Marlene inspected the key labels. She had a peculiar feeling, almost a déja vu, something tugging at her mind. “Front and back doors means either a private residence, something in the burbs, or an apartment in an old-fashioned, high-tone building. The 800/18? Eight hundred Eighteenth Street? No such place in Manhattan. Or the eighteenth floor of 800 some avenue? Oh, I see, you think the floor having no letters after it means there's only one apartment on the floor, so, somebody with money.” She laughed and handed the keys back. “Or maybe she just picked them up on the street.” But she didn't believe that.

The Sisters of Perpetual Help were housed in what used to be a cheap motel, one of several along a strip of mixed zoning cut off from the rest of Chester, Pennsylvania, by the roaring mass of the 1-95 freeway.
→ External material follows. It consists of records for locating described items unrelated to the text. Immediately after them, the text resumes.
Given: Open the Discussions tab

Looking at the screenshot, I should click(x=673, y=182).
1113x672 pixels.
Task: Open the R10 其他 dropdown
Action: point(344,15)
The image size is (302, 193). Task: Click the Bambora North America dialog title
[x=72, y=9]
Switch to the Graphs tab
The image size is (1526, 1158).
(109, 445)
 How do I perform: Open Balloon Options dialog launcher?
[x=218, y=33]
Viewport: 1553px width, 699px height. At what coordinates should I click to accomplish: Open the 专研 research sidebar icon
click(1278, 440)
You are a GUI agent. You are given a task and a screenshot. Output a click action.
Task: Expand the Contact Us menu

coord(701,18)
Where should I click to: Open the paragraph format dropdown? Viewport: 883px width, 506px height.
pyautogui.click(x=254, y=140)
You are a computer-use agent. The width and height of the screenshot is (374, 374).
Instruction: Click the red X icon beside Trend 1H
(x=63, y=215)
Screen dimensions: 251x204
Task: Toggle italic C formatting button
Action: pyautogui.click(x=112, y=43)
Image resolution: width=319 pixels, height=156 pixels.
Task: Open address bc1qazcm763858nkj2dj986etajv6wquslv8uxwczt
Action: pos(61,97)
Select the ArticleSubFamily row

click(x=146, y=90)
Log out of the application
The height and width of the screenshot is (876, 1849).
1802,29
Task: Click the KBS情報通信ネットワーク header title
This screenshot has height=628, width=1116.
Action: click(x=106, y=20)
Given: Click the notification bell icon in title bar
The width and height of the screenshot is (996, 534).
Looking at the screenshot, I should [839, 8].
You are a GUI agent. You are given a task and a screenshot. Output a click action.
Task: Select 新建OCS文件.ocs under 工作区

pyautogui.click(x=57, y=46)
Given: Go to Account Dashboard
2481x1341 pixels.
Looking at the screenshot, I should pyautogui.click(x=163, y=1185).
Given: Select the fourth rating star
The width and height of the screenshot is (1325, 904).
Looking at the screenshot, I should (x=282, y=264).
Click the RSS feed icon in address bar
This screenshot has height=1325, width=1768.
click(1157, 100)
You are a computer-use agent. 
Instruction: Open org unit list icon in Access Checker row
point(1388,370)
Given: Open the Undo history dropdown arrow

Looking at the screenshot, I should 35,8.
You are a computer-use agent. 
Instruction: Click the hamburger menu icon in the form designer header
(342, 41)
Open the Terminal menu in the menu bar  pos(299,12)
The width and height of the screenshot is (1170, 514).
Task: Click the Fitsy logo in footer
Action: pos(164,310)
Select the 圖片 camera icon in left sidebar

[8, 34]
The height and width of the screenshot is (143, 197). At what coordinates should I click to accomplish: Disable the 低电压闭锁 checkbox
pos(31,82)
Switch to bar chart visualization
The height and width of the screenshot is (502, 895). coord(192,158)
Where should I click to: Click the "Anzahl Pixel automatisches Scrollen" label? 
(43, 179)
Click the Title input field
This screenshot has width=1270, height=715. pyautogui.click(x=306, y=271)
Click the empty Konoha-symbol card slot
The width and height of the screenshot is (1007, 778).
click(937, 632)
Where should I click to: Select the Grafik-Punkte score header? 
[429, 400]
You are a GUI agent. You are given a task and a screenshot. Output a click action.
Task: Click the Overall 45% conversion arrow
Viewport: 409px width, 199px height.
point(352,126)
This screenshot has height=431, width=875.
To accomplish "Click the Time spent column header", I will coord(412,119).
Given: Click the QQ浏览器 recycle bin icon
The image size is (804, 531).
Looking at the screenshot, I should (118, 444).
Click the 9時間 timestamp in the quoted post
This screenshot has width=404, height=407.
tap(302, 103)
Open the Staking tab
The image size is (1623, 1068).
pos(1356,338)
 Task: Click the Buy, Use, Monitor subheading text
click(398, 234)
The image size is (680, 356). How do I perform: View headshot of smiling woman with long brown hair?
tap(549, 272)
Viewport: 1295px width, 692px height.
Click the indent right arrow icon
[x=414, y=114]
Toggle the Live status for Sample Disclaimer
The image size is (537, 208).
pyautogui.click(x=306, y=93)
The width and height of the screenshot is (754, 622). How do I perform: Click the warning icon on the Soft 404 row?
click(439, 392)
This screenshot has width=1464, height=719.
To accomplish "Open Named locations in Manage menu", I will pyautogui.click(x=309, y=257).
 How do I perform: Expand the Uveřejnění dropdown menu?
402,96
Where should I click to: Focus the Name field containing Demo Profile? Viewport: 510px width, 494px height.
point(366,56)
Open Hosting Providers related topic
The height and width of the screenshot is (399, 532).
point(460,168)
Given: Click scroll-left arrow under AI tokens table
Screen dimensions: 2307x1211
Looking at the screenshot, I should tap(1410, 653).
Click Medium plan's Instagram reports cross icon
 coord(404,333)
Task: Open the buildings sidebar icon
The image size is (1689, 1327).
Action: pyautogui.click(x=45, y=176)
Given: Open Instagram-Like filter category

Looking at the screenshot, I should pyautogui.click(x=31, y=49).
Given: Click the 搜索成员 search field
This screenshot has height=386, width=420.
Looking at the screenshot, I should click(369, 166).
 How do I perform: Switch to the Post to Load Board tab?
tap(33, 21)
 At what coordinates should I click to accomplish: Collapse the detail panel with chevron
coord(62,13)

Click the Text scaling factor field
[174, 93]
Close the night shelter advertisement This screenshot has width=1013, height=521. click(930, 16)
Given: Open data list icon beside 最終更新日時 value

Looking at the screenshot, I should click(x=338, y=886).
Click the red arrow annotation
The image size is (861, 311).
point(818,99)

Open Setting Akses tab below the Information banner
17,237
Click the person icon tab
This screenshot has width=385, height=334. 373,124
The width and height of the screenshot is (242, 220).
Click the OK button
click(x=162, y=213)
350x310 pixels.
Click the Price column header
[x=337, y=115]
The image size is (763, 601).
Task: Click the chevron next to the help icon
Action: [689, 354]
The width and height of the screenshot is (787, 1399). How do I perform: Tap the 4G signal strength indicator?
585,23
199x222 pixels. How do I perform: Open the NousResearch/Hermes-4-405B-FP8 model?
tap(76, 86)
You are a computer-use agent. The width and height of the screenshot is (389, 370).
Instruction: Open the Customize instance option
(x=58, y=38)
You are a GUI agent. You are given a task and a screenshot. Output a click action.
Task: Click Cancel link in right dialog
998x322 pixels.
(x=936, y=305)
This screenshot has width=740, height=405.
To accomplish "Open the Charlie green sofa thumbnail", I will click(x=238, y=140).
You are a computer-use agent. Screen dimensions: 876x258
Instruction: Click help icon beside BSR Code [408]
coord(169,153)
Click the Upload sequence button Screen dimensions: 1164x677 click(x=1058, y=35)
The motel signs had been removed, and a black and white sign with the name of the order had been placed in the window of the former motel office. Here Marlene and Harry entered.

A rugged-faced young woman with short brown hair, wearing a modest blouse and jumper combination, looked up and smiled and asked if she could be of help. Marlene explained who they were and asked if they could see Isabella Machado. The young woman looked blank, and said that she had no information about a guest with that name, but if they cared to wait, she would refer them to Sister Gregory, who was out at the moment. If they wanted to get something to eat while they waited, the restaurant in the motel across the road was open. You understand, things are always a little slow on Sundays. They understood, but short of rousting the place with drawn guns, they could do nothing, and so they said they'd be back and traipsed across the street to the Keystone Motel, 24-Hour Service, Truckers Welcome, an arc of aqua-colored huts terminating in a diner-like office and restaurant.

Several truckers had, in fact, been welcomed at the Keystone, as witnessed by their rigs parked in a row on the motel's large gravel lot. There were also private cars in slots in front of three of the huts.

They went in and sat at the counter. Marlene was not hungry; she ordered a bran muffin and coffee. Harry ordered a cheese steak, the specialty of the house.

“What are you staring at, Harry?”

“The Fury with the New York plates in the lot there.”

“What's wrong with it?”

Harry bit into his sandwich and chewed for a while. Then he said, “It looks like an unmarked.”

Marlene frowned. “Harry, that doesn't make any sense. Why would an NYPD car be parked in a motel lot in Chester?”

Harry shrugged. He didn't seem interested in his sandwich anymore. He stared at the black Fury some more and then abruptly rose, slapped some bills on the table, and walked out. Marlene ran after him.

“It is an unmarked,” said Harry, shading his eyes with his face pushed up against the glass of the Fury's window. He stared at the door of the cabin number twelve, the one closest to the car, as if trying to see through it.

“Come on, Harry,” said Marlene. “It could be a fugitive bust, a police convention, anything … come on, I want to see Isabella.”